* [RFC PATCH 0/2] netdev: show the number of tx-packets in device
@ 2010-05-24 4:49 Koki Sanagi
2010-05-24 4:51 ` [RFC PATCH 1/2] netdev: add tracepoint to dev_hard_start_xmit, consume_skb and dev_kfree_skb_irq Koki Sanagi
2010-05-24 4:52 ` [RFC PATCH 2/2] netdev: perf script to show the number of tx-packets in device Koki Sanagi
0 siblings, 2 replies; 3+ messages in thread
From: Koki Sanagi @ 2010-05-24 4:49 UTC (permalink / raw)

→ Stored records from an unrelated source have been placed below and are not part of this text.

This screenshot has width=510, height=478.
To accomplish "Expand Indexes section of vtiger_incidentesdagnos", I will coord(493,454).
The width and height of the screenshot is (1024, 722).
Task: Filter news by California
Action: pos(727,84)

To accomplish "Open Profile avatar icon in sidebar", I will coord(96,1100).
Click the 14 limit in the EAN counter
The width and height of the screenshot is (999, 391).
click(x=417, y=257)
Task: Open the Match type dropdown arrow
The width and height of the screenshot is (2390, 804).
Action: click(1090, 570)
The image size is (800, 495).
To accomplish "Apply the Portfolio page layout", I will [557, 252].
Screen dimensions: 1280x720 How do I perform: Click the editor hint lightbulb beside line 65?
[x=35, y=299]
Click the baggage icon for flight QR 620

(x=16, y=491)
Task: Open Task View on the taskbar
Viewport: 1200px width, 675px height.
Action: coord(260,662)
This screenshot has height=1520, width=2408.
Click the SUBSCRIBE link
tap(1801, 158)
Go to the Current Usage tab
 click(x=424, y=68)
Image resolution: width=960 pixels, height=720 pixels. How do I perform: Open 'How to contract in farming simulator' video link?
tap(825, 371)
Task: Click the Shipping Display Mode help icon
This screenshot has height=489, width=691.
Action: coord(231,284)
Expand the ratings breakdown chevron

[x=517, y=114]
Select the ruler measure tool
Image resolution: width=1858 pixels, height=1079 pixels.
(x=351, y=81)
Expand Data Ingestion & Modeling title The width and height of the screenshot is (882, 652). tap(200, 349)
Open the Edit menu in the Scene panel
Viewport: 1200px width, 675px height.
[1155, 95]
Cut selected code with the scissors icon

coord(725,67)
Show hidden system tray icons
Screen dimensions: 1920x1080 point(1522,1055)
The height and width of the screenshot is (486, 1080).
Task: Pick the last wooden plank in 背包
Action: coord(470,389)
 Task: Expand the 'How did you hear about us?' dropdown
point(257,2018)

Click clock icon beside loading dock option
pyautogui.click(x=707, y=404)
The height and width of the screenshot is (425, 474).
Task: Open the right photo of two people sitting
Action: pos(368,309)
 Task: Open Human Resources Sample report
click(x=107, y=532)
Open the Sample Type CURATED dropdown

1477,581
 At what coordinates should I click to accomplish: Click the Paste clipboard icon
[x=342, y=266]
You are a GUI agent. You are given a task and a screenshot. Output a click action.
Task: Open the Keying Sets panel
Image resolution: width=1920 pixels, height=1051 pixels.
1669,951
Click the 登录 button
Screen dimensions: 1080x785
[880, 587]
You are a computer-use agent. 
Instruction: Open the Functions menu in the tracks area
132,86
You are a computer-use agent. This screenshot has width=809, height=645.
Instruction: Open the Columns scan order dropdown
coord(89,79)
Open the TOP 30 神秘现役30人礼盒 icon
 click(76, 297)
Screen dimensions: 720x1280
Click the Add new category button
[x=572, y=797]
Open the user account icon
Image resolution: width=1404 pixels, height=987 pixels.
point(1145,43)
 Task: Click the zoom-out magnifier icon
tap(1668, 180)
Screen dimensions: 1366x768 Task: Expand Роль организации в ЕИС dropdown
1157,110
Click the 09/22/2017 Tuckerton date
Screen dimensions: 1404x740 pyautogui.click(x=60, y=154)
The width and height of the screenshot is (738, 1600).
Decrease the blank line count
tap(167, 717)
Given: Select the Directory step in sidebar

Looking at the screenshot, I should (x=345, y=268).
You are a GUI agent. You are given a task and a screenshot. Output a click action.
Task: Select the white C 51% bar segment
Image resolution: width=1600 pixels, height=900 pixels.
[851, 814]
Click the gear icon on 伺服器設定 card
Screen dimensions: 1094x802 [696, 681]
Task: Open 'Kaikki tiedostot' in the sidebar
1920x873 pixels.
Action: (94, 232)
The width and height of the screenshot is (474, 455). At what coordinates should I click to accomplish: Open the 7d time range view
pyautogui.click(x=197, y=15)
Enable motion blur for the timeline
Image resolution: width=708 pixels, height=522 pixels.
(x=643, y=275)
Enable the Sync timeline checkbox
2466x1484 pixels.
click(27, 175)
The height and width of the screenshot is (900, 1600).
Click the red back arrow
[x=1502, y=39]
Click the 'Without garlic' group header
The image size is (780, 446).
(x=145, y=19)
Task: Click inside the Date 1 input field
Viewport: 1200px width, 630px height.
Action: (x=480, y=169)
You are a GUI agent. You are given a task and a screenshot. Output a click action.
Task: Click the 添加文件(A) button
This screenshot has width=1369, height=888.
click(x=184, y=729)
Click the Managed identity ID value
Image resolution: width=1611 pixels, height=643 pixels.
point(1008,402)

To: netdev; +Cc: davem, nhorman, kaneshige.kenji, izumi.taku
This patch-set adds tracepoints to dev_hard_start_xmit, consume_skb and
dev_kfree_skb_irq and perf script which calculates the time from entry of
ndo_start_xmit to dev_kfree_skb_* and the number of tx-packets in device.
-Perf script description
This script calculates two metric.
metric1: lap time between start_xmit - free_skb
This script calculate the time a packet passes from entry of ndo_start_xmit to
dev_kfree_skb_irq or consume_skb. It indicate a time driver/device owns that
packet. This script outputs an average time of all packets and a longest of
that.
metric2: number of packets in device
>From the above time, we can calculate the number of packets in device at a
certain time. This script outputs an average of the number of packets in device
and a largest of that.
-Merit
These tracepoints and script have two merits.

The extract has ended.